We have set a hiera path with one of our arvo variables in it

curl -X GET "http://localhost:8162/v1/hiera/path/common" -H "accept: application/json"
-------
{
  "_id": "common",
  "service::ensure": "stopped",
  "packages": [
    "net-tools"
  ],
  "test": "${arvo::test}"
}

Next we'll set this vairable in one of our arvo variable hierarchy.

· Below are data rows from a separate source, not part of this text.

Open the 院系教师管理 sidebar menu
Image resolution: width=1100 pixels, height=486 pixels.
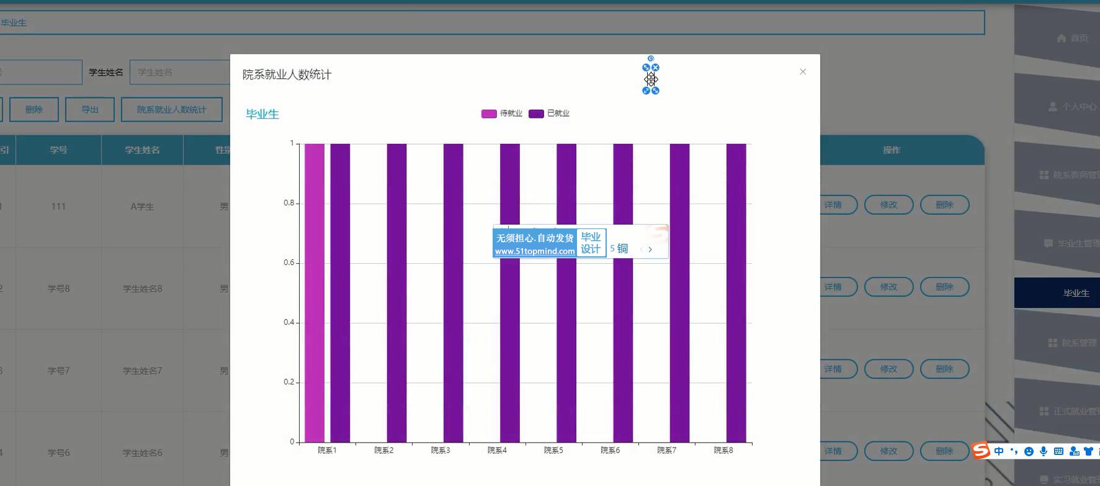tap(1070, 175)
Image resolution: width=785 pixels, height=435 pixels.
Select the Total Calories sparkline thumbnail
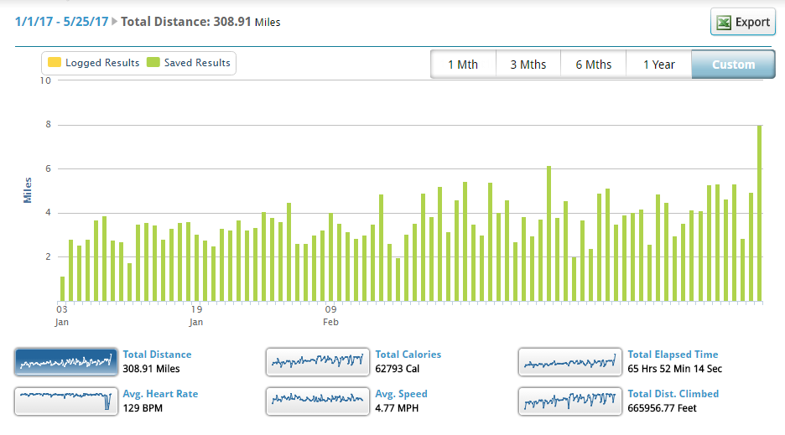(x=317, y=361)
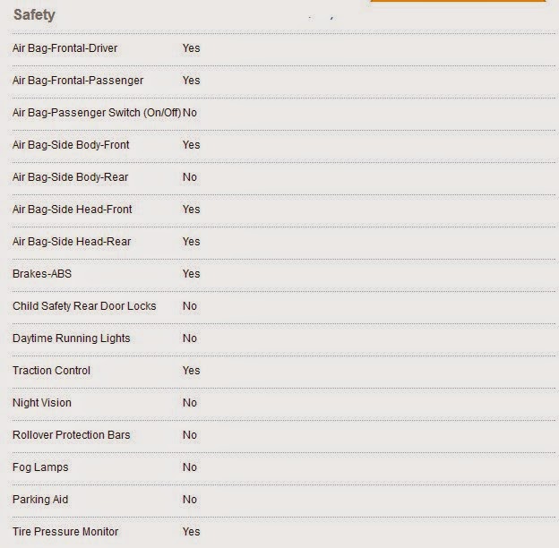Select the Air Bag-Frontal-Driver label
The image size is (559, 548).
click(x=65, y=48)
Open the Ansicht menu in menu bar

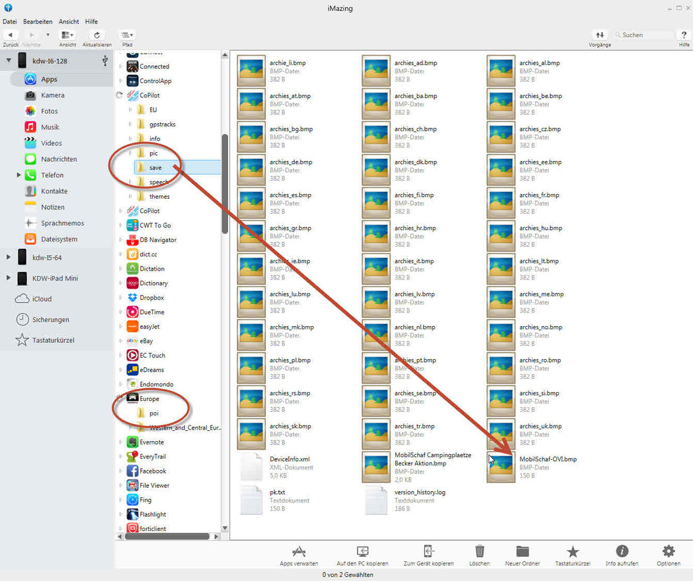[x=68, y=22]
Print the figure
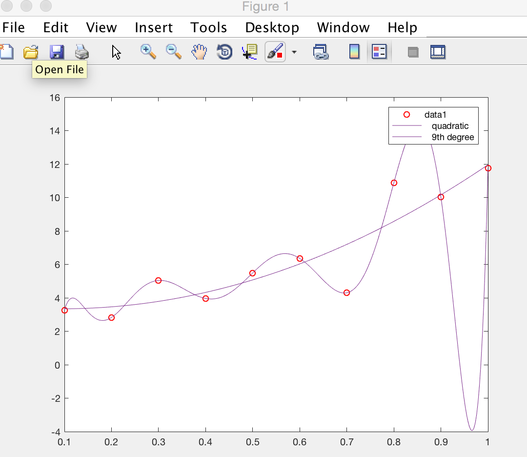Image resolution: width=527 pixels, height=457 pixels. [x=81, y=52]
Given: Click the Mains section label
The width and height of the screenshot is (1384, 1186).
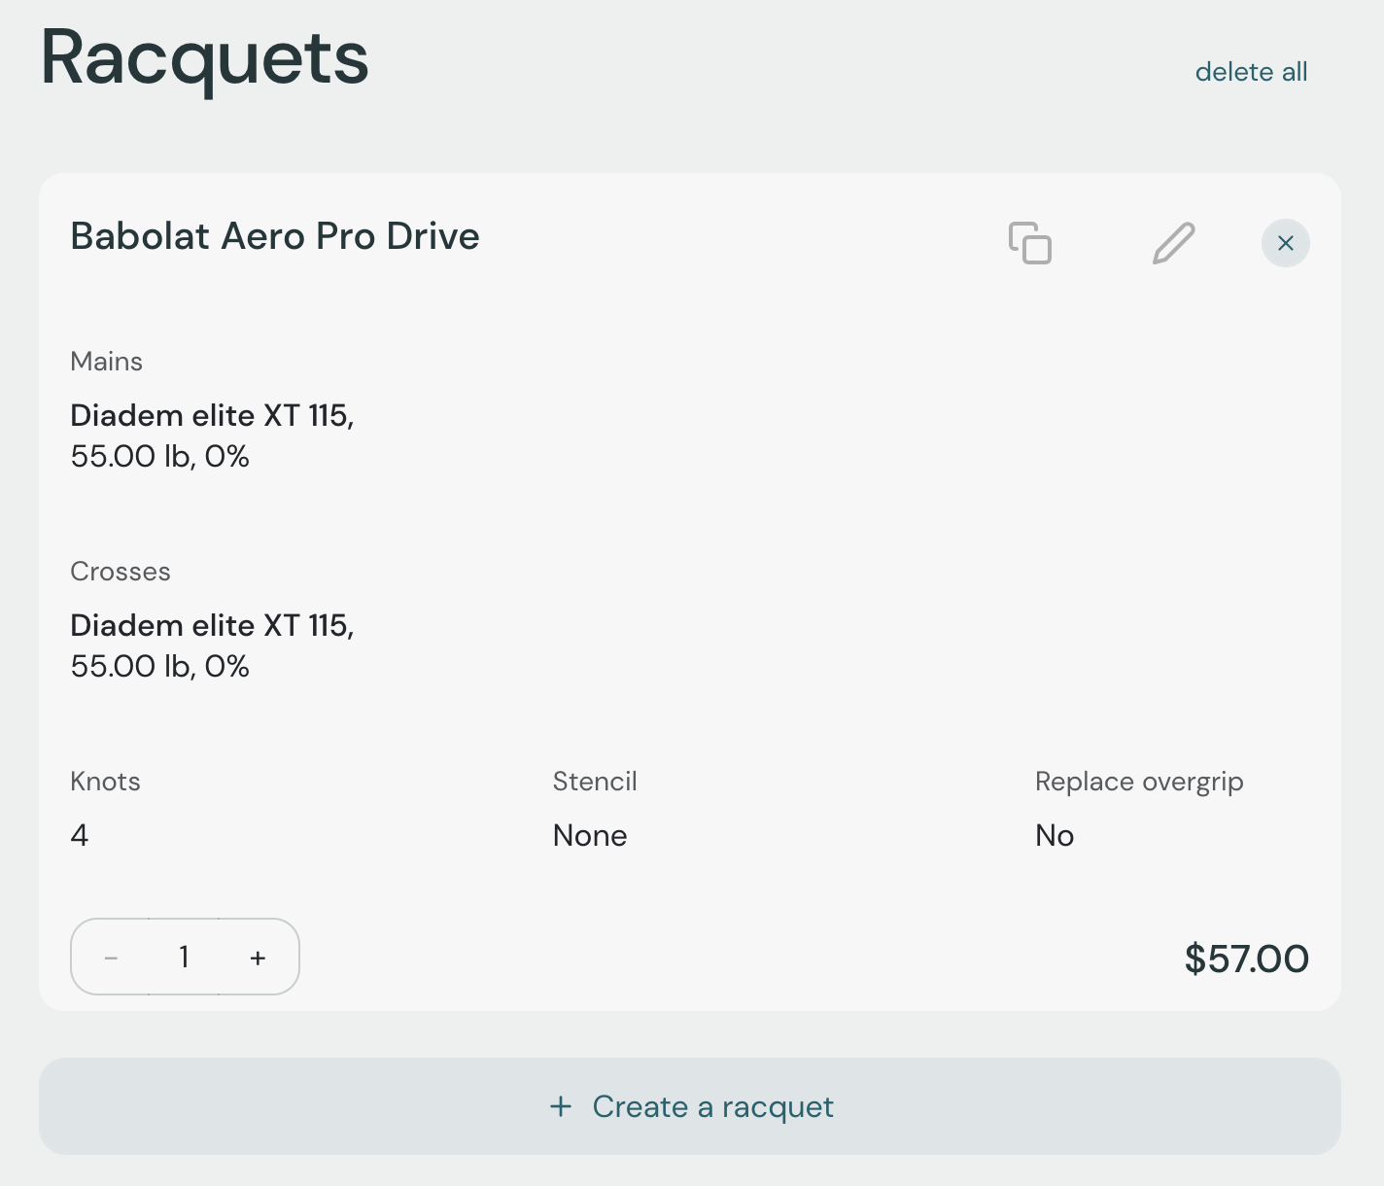Looking at the screenshot, I should tap(107, 362).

curl -X POST "http://localhost:8162/v1/hiera/variable/path/common" -H "accept: application/json" -H "Content-Type: application/json" -d "{ \"test\": \"string from variables\"}"
-------
{
  "message": "Inserted one entry id: common",
  "success": true
}

Lastly we'll get the actual values with the variables translated

curl -X GET "http://localhost:8162/v1/hiera/value/common/somehostname" -H "accept: application/json"
-------
{
  "_id": "common",
  "service::ensure": "stopped",
  "packages": [
    "net-tools"
  ],
  "test": "string from variables"
}

One final note for now seems to be that because you need to retrieve hierarchy/facts and translate for a node. The speed to resolve these variables are not super fast. Maybe in the future I should look into resolving beforehand and saving to the database and when called for I could return the result faster. This might however result in a much larger dataset. As we would need to storer a whole dataset for each node/path combo.